--- Entries for locating words and elements ---
start

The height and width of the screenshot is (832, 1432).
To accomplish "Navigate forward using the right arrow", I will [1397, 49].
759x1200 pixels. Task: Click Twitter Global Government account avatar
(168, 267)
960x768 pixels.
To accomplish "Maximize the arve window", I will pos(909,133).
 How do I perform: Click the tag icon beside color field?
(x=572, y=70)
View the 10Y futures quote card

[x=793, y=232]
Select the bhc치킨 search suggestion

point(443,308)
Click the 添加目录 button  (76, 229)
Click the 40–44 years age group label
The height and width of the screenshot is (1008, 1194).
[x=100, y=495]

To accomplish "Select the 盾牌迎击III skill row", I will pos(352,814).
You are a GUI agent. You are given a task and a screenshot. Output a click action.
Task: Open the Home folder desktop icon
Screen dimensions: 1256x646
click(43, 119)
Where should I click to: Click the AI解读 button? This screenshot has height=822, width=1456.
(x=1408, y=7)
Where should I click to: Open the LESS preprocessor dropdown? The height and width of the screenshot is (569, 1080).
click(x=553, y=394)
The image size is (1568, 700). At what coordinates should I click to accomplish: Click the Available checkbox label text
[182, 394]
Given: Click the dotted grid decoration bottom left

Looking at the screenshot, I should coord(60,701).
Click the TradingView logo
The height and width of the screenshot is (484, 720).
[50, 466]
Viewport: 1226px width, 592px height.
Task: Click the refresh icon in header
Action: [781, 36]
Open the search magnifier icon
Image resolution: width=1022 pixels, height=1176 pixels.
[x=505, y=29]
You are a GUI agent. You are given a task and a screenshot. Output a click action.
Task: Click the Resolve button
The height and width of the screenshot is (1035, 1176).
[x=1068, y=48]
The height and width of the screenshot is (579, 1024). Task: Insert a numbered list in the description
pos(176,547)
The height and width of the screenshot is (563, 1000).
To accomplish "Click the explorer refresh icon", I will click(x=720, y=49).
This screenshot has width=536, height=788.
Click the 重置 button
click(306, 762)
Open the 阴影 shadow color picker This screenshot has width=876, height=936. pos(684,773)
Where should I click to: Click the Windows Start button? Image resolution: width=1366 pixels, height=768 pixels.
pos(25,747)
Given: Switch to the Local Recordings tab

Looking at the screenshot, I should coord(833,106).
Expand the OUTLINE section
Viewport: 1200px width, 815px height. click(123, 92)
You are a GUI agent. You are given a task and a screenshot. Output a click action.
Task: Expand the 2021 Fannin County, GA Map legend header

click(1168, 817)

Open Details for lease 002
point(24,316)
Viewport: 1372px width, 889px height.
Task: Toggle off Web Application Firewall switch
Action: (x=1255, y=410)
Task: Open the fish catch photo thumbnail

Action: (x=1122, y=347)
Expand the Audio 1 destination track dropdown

end

--- What to produce ---
Count the lines in the entries above that contain the string "pixels". Give only the number.

--- Solution to the problem ---
4